Constructed with the greatest care and deliberation, we occupy paddocks of conformity tailored to our human shape. We find ourselves fenced with barriers no less real than the galvanised railings of a rotary milking shed. If conformity to one’s peer group is the first fence to clear, the second is much higher and more impenetrable. This is the legal obligations that our society surrounds us with and in which we become enmeshed on many different fronts. It only seems fair that if we borrow money that the lender should receive a reward for the use of the funds which could have been put to another use. [A little bit of milk in exchange for grazing]. It only seems fair until there’s a drought and grass (and milk) are hard to produce and cannot be yielded in the agreed quantities.
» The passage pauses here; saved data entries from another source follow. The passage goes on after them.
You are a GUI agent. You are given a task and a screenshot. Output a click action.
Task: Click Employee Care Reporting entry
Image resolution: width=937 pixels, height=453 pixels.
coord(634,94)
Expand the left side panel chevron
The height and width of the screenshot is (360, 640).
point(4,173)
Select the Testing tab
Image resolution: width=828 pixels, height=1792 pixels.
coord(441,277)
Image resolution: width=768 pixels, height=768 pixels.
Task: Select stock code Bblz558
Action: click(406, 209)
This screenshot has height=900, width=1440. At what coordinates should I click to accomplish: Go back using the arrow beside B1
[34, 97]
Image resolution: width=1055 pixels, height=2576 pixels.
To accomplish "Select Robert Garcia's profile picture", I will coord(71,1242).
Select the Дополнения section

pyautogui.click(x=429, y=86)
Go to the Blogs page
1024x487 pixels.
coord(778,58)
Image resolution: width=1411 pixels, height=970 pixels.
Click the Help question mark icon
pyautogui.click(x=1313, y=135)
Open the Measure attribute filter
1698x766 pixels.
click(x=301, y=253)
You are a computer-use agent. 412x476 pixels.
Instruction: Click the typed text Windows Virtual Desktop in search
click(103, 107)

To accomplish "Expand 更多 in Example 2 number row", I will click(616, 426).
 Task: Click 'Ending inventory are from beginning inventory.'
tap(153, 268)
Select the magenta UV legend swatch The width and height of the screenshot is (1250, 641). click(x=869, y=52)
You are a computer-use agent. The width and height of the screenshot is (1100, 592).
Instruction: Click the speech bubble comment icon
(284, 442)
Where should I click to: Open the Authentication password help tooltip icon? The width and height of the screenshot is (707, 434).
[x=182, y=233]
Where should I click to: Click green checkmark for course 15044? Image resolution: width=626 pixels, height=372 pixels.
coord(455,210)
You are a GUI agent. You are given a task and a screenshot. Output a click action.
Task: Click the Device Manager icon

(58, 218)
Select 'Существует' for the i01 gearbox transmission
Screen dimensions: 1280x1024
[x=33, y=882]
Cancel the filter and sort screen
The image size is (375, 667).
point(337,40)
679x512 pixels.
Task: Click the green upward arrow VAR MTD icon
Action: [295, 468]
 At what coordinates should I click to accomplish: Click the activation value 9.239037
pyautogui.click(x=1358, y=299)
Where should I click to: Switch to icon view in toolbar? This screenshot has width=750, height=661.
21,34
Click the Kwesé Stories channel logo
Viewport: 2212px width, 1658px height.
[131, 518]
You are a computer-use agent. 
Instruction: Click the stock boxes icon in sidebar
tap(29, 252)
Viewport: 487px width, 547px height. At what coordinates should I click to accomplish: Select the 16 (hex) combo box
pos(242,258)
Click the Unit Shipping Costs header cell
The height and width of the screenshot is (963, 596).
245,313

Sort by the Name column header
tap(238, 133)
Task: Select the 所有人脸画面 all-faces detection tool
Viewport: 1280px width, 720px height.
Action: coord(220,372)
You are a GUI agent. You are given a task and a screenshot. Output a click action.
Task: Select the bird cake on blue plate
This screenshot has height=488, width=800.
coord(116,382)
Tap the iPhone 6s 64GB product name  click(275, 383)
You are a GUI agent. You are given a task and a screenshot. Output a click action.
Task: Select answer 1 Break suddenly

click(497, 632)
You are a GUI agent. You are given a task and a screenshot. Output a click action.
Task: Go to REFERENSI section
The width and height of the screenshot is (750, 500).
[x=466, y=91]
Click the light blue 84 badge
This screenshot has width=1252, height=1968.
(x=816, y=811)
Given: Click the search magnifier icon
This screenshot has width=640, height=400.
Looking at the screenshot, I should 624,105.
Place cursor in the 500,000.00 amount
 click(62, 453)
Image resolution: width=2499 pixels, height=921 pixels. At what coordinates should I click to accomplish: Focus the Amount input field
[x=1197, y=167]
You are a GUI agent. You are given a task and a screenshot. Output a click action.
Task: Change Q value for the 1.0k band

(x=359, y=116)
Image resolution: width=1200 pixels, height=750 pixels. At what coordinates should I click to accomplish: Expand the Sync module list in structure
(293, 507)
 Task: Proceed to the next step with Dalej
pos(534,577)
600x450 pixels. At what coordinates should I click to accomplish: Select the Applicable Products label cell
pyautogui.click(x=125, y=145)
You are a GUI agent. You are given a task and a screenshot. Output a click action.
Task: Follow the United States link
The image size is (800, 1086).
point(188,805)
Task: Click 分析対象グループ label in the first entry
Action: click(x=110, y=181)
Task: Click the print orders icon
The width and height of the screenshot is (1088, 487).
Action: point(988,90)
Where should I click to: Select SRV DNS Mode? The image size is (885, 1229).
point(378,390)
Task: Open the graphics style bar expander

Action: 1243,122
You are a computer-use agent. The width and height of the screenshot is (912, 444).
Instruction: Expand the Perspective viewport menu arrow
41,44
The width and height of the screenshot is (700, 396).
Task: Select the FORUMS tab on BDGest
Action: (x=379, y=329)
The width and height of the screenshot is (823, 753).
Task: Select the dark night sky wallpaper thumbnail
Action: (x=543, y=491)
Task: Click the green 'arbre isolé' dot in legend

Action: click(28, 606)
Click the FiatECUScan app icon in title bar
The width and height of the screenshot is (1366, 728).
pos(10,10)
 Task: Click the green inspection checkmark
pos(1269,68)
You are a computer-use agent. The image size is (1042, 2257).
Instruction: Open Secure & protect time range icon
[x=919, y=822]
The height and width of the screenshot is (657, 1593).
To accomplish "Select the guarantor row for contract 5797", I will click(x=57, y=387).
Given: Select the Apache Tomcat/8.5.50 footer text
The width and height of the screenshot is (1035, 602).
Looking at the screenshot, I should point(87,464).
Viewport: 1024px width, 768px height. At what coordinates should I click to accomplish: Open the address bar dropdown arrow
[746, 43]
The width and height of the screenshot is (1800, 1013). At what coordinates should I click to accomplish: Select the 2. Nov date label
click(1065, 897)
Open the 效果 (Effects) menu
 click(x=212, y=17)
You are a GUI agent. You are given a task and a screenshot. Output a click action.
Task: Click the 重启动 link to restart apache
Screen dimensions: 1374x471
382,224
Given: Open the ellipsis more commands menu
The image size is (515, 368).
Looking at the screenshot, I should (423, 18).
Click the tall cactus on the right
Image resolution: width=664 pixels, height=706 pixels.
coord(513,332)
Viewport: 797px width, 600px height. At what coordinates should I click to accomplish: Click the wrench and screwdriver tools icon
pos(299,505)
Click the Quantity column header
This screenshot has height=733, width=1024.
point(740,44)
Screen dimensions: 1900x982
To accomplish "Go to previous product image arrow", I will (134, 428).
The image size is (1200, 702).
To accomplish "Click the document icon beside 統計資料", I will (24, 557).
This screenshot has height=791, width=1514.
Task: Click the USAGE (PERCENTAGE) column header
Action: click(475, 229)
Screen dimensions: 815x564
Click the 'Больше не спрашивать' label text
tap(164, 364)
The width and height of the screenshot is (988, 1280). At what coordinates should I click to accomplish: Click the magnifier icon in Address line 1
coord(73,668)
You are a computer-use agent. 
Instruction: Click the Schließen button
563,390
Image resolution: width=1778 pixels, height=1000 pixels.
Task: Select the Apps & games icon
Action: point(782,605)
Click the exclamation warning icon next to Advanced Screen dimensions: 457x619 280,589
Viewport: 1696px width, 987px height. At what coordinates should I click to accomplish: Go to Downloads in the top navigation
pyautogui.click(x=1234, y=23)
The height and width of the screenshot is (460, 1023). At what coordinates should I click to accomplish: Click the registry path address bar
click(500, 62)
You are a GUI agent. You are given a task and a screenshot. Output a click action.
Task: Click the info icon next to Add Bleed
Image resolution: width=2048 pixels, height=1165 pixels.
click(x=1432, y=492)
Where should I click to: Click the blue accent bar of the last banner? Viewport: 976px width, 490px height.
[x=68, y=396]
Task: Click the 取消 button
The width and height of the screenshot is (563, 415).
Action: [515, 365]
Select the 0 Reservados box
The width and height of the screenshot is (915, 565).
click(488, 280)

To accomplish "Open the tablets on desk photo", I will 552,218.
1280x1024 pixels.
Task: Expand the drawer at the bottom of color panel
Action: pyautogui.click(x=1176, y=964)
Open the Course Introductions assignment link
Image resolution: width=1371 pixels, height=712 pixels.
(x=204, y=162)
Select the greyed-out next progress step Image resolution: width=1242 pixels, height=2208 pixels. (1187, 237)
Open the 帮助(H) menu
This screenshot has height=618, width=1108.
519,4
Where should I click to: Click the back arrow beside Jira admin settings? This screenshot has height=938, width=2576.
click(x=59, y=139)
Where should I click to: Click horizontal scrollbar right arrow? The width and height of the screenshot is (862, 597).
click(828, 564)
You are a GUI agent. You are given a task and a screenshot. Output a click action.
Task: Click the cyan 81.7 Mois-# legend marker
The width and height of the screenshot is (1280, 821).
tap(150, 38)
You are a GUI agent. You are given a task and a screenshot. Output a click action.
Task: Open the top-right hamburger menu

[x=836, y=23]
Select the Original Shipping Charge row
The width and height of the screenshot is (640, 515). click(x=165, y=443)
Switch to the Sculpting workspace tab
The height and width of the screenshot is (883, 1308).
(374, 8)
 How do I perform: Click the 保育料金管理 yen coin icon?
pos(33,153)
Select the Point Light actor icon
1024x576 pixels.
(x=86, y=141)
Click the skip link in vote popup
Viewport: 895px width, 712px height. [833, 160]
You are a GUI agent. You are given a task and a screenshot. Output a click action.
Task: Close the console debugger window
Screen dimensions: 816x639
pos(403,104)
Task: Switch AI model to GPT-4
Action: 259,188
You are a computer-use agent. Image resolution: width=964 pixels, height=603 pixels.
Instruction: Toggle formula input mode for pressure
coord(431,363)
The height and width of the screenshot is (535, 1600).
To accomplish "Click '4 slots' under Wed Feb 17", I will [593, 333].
Money lenders don’t think like farmers, they don’t need to factor seasonal variations such as recessions into their repayment schedules; they can always recover their capital in kind. Even if required to write off colossal sounding sums in bad debts, the over-all picture is the greater concentration of cream in the separator.

What holds this high tensile system together is a bovine willingness to conform. This conformity like money and debt is legislated out of thin air for good and useful reasons. Like money and debt, conformity to Law is captured on wafer fine sheets of cellulose and inhabits the vacuum between ink and the concepts in our heads. Like the money industry, the conformance industry has secured its place in the courts of power. Like Siamese twins Money and Law are two sides of the same coin. One cannot exist without the other, they must both be accepted, they are both owed fealty. For the most part they are accepted unquestioningly, at least until we want to make any significant change to our material situation. For significant material change almost always results in the need to borrow finance over two decades to do it. Wisdom unfortunately doesn’t come until one loses something of value.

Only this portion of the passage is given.